As thousands of competitors emerge from the Savannah River and mount their bikes as quickly as possible, forgive them if they don’t fully enjoy the Aiken County countryside.
“It might be hard to look at the scenery when your eyes are bleeding and you can’t breathe, but it really offers a lot of visual appeal,” Augusta Sports Council sports development manager Randy DuTeau said. “Aesthetically it’s a beautiful course.”
The fourth annual ESi Ironman 70.3 Augusta triathlon is the world’s largest of its kind with more than 3,000 competitors, and the second stage of the race will see them bike 56 miles through Aiken County’s backroads after swimming more than a mile in the chilly Savannah River. Cyclists will face the exact same course as last year – a challenging ride full of rolling hills and three significant climbs.
“The professionals would consider them power climbs, but it’s not a flat course by any stretch,” DuTeau said. “It’s going to be a real test to see who can power over the climbs, recover and then do it again.”
DuTeau said some of the roadway looks like “a smooth, black ribbon” after recent construction on Pine Log Road included a freshly paved surface. Roads involved in the race, including portions of Sand Bar Ferry Road, Old Jackson Highway, State Route 1, Gray Mare Hollow Road, Pine Log Road and State Highway 125, will remain open to vehicle traffic during the race but intersections will be monitored by law enforcement officers and volunteers.
DuTeau said safety is a top priority during the event after two of the area’s three cycling deaths over the past two years occurred on Aiken County roads near the course.
“On race day it’s a unique event where everything is geared toward what’s going on that day, but leading up to this event we’ve had over 1,000 people from out of town come here over the last few months wanting to try out the course,” DuTeau said. “What we’ve tried to do is stress bicycle safety and good habits to those who are riding. But in turn you hope drivers are trying to respect the cyclists as well.”
DuTeau said he met with members of a neighborhood watch group who live along the course last year to open dialogue about driver/cyclist safety.
Though the festivities and preparation surrounding this weekend’s events will help diminish the risks of cycling on roadways through traffic during the race, Augusta resident and Ironman competitor Mike Gilliland said it remains a factor.
“On race day you don’t have to really worry about it, but it’s always there. You’re always thinking about it,” he said. “There are just some people who don’t like having cyclists on the road. I bought my wife a bike and the first time she was out there some teenaged kids thought it was going to be funny and they started buzzing her. You have to be careful.”
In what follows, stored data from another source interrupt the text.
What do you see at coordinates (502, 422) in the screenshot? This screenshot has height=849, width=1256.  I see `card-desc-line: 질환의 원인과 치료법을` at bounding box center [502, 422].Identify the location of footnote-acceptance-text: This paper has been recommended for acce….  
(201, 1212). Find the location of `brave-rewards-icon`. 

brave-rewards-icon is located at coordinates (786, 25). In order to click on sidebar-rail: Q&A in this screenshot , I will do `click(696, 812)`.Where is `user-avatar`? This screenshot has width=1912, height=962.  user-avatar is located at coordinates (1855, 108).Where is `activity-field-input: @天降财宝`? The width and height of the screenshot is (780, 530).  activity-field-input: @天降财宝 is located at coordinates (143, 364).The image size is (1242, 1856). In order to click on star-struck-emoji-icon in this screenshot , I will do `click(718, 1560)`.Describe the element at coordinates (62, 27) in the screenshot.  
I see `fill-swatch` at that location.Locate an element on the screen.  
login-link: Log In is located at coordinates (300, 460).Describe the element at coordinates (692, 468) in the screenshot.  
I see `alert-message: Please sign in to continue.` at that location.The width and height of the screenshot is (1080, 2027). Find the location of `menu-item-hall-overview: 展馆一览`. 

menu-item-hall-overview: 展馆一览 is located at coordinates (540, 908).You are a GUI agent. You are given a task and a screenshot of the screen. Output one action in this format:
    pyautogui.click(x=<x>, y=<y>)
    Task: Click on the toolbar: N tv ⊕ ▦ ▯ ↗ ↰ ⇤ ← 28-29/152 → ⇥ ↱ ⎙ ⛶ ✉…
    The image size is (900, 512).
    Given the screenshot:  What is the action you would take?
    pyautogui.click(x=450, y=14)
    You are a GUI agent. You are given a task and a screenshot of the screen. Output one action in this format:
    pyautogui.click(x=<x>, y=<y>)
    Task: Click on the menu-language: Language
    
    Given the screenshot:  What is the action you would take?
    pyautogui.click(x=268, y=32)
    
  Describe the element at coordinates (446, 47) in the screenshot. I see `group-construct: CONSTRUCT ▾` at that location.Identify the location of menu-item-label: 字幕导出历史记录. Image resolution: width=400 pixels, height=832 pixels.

Gilliland, in his 50s, said he purchased a mirror for his bike to keep an eye on traffic while training for and competing in this weekend’s race. He followed his wife’s footsteps a few years ago by getting involved in marathon running, and he said the mental strain of a triathlon can be as challenging as the physical demands.
“The bike ride is very lonely. You may train with someone or in a group, but everyone has their own pace,” he said. “It’s more just something to prove to yourself. Can I do this? It helps to have family and friends on the sidelines.”
A glimpse of the cycling portion of the race might not be easy to get with limited access to roadways in parts of Aiken County on Sunday morning, but the transition area on the Georgia side of the Savannah River near the Augusta Boathouse might give spectators a better view of the action.